Radiomics: an aspect of COLOSSUS being incorporated into our research plan to bear down on the COLOSSUS-identified subtypes and further sub-stratify MSS RAS mutated colorectal cancer (CRC) to help develop new treatments and drugs.

Dr Raquel Perez-Lopez

Dr Raquel Perez-Lopez is an experienced academic radiologist trained at the Royal Marsden Hospital and the Institute of Cancer Research in London (United Kingdom). Her PhD studies enabled her to identify the value of functional imaging (whole-body diffusion-weighted MRI) as a prognostic and response biomarker in prostate cancer which in turn led to the completion of the first prospective clinical trial in this context.

Dr Perez Lopez joined the Vall d’Hebron University Hospital, VHIO in the autumn of 2017 as Group Leader of VHIO’s newly established Radiomics Group, focused on the application of advanced imaging processing tools and integration of image data to other -omics. Her group seeks to improve cancer patients care by more effectively characterizing response to novel agents, identifying those patients who are most likely to benefit from these therapies, and further enforce VHIO’s translational research programmes in genomics, predictive science, and biomarkers of response and resistance. Raquel also works as a Consultant Radiologist in the Radiology Department at the Vall d’Hebron University Hospital. She is an experienced radiologist in oncological imaging with wide expertise in the application of imaging tools in clinical trials.

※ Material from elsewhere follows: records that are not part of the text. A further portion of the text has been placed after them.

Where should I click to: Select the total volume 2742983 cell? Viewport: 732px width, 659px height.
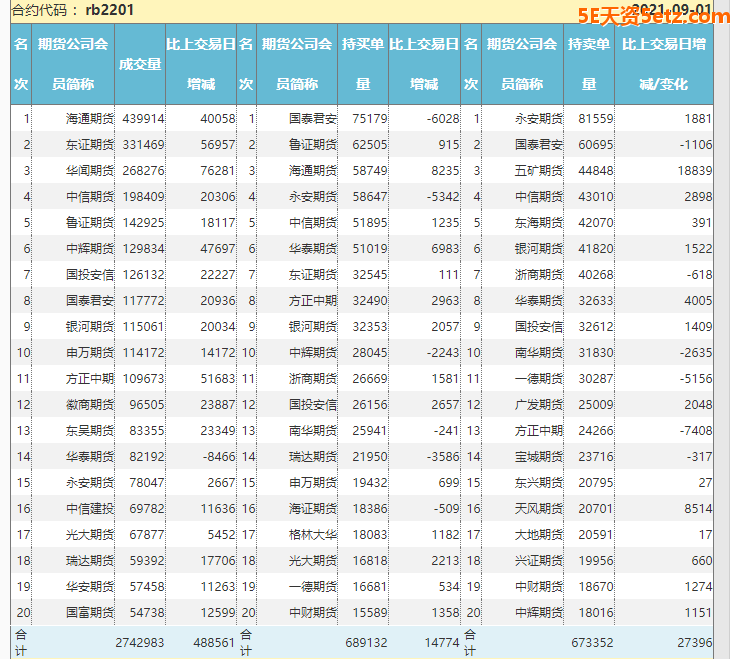139,643
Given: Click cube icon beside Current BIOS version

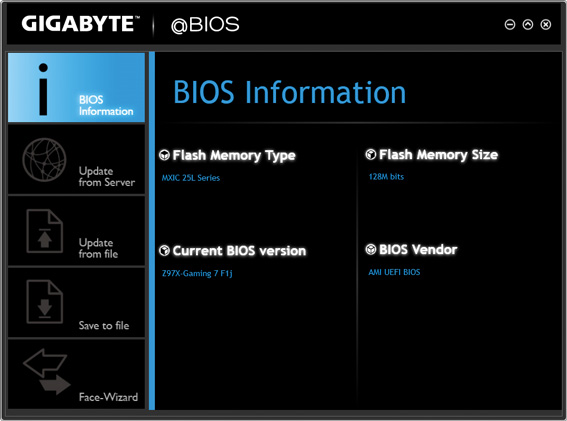Looking at the screenshot, I should click(164, 250).
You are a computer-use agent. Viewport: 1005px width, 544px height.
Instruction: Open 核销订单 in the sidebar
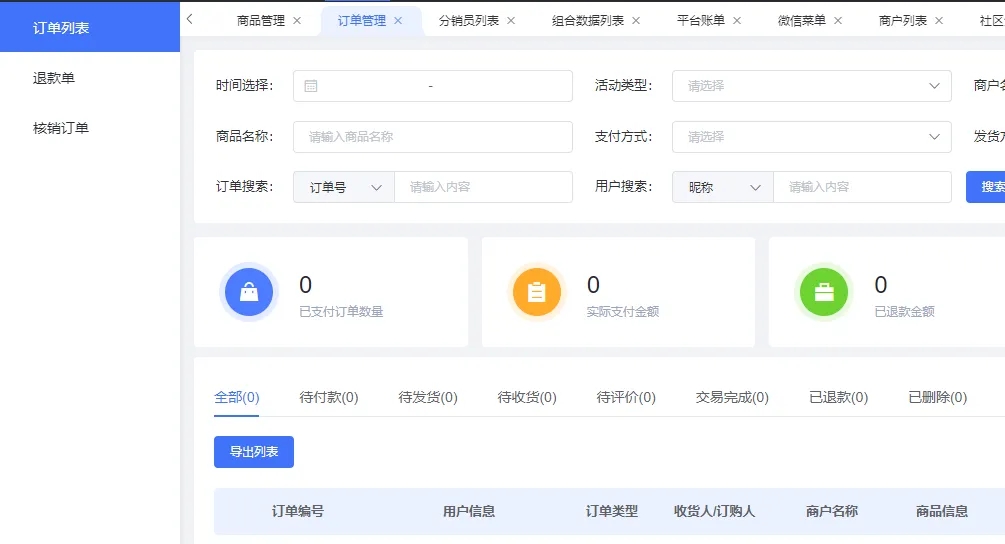coord(61,128)
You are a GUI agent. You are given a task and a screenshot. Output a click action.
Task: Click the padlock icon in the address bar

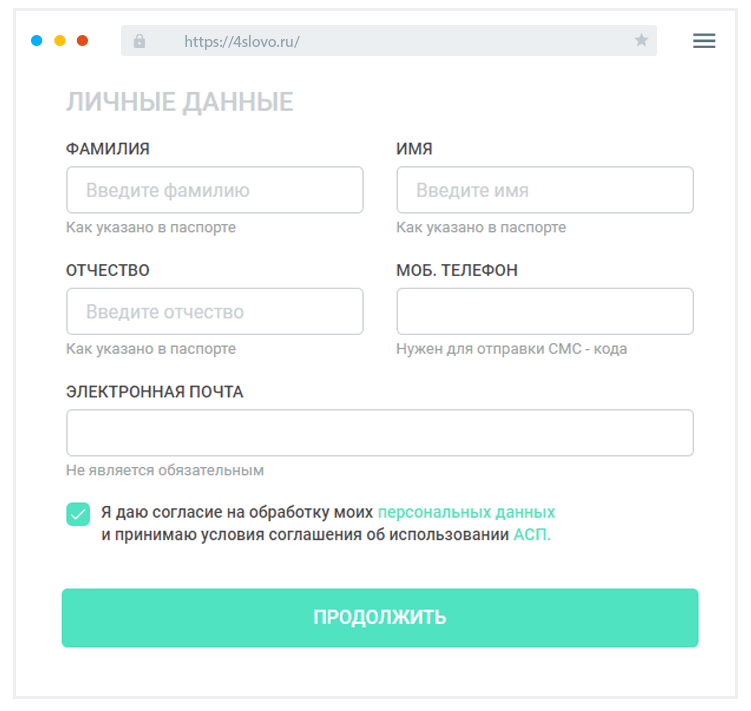click(x=139, y=41)
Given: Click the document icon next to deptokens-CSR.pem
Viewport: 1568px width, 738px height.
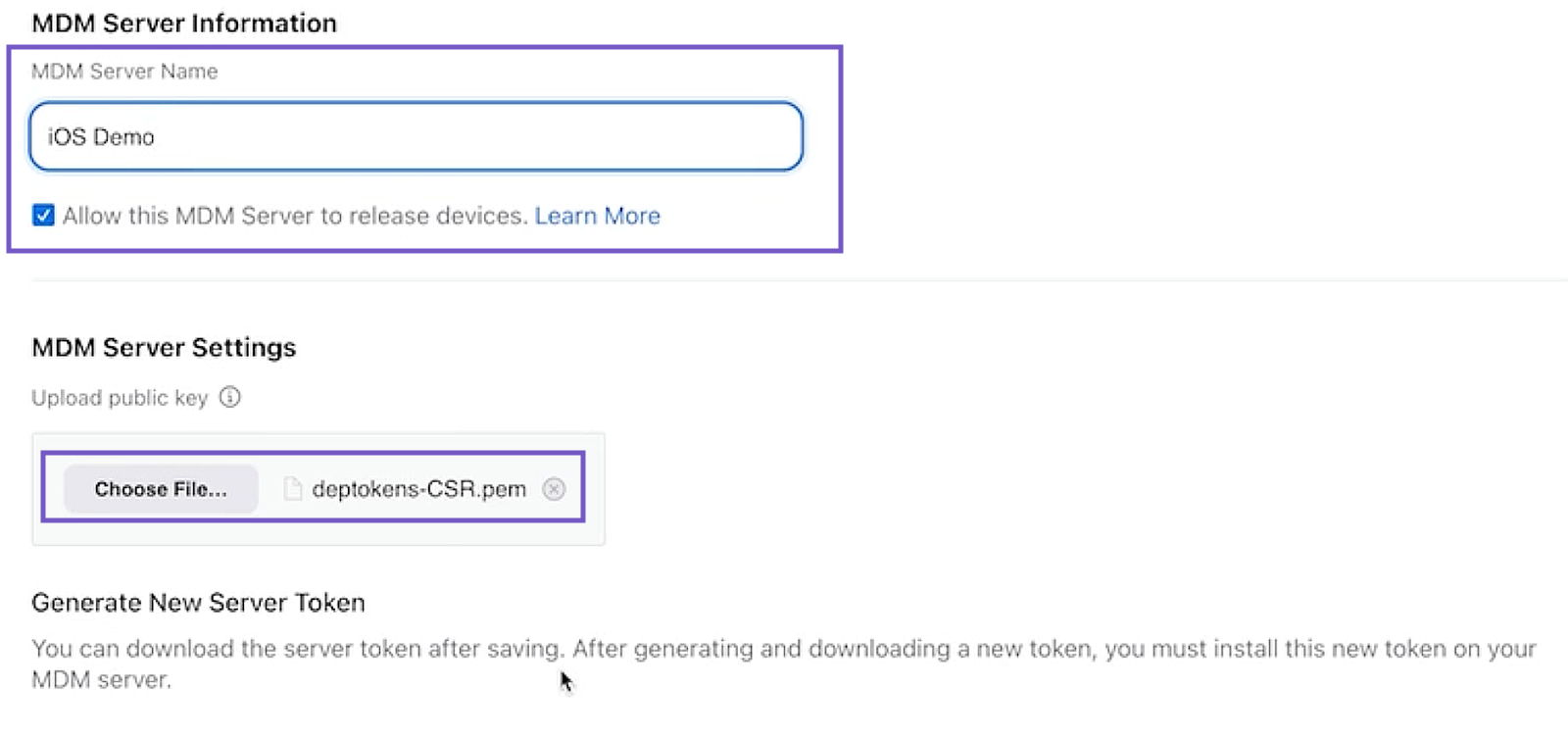Looking at the screenshot, I should click(290, 489).
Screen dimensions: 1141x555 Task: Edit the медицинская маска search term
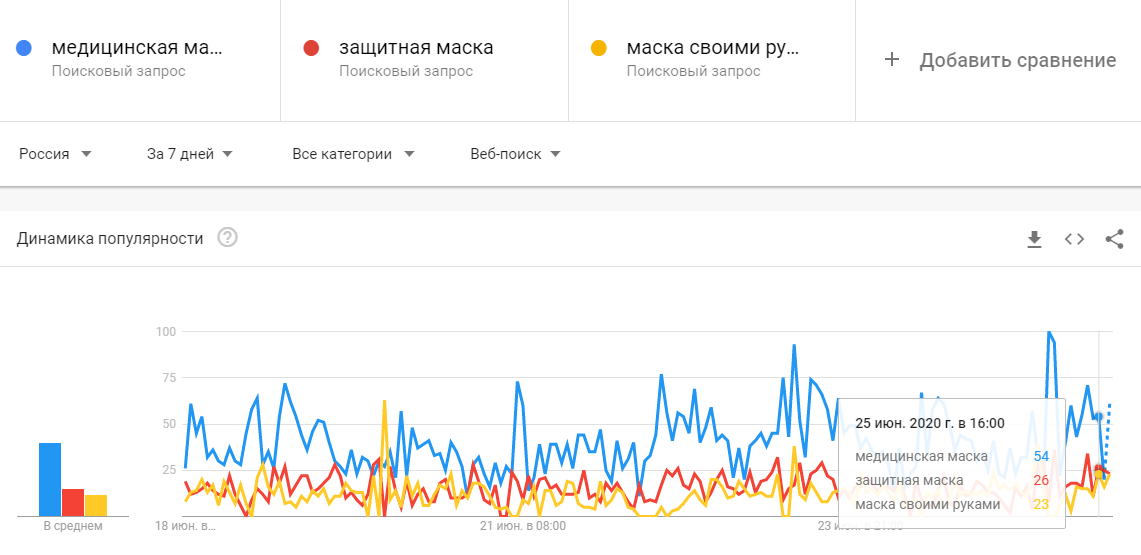point(137,48)
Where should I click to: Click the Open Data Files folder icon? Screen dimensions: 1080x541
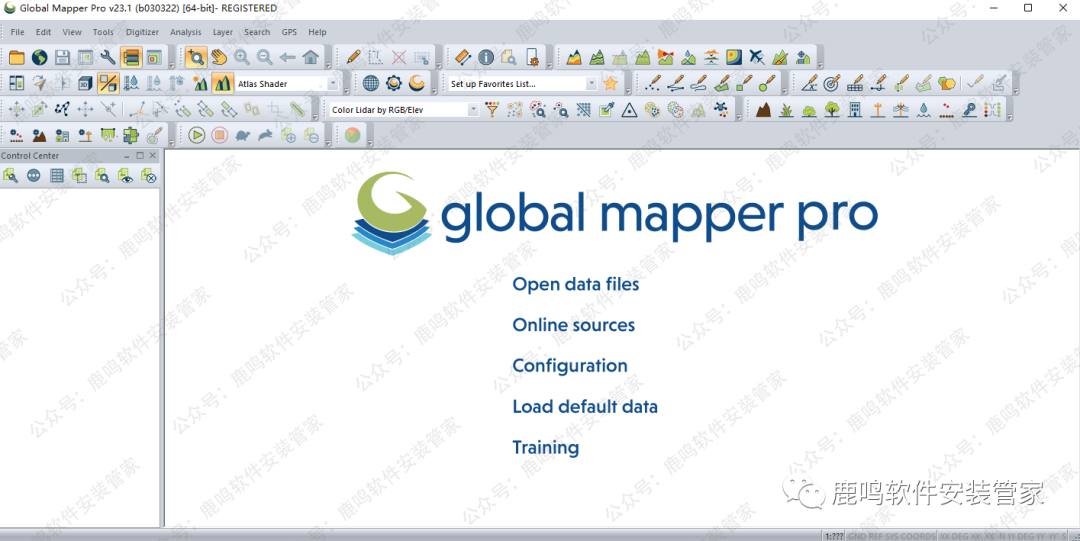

The Radiomics Group at VHIO

The Radiomics Group, led by Raquel Perez-Lopez, was established at Vall d’Hebron Institute of Oncology (VHIO) in October 2017. Their efforts centre on advancing precision imaging in personalized medicine, towards ultimately improving outcomes for cancer patients by applying mathematical methods to image processing and artificial intelligence in the biomedical field. Specifically, the Radiomics Group aims to: 1) integrate imaging, engineering and bioinformatics expertise towards the development and clinical qualification of quantitative imaging biomarkers for precision medicine, 2) integrate radiomics and genomics in translational studies towards the deeper understanding of tumour evolution and mechanisms of resistance to treatment, 3) develop and implement computational models for advanced image processing and 4) optimize and standardize imaging analysis pipelines.

The Radiomics Group recent work has resulted in several manuscripts in prestigious titles including Clinical Cancer Research and Radiology.

Radiomics 

Medical imaging is widely used to perform non-invasive tumour assessment and treatment guidance in clinical practice. Advances in computational medical imaging analysis allow for large- and small-scale tumour features quantification using automatically extracted data characterization algorithms (radiomics). Radiomics signatures provide valuable information about the tumour molecular phenotype.  Tumours present spatial and temporal biological heterogeneity, therefore, radiomics has great potential to guide personalized treatments because it can provide a comprehensive view of the entire tumour at several timepoints. The accurate characterization of the spatial-temporal landscape of tumour phenotype by non-invasive imaging assays may result in better tumour response assessment and aid the selection for effective therapy.

Overall, radiomics can be used to facilitate a deeper understanding of tumour biology, capture tumour heterogeneity and monitor tumour evolution and response to therapy.

The Radiomics Group’s role within the COLOSSUS project

Dr Raquel Perez-Lopez will lead and coordinate the medical imaging area of the COLOSSUS trial. She and the dedicated Radiomics Group’s members will be in charge of the: 1) computational analysis of the CT scans within the COLOSSUS trial, 2) application of AI-models for MSS RAS mutated CRC radiogenomics signatures development, 3) identification of radiomics characteristics that define the individual susceptibility of MSS RAS mutated subtypes to respond to treatment and 4) integration of radiomics with and other sources of information from the tumours such as genomics or transcriptomics, towards a better characterization of MSS RAS mutant CRC phenotypes and prediction of response to treatment.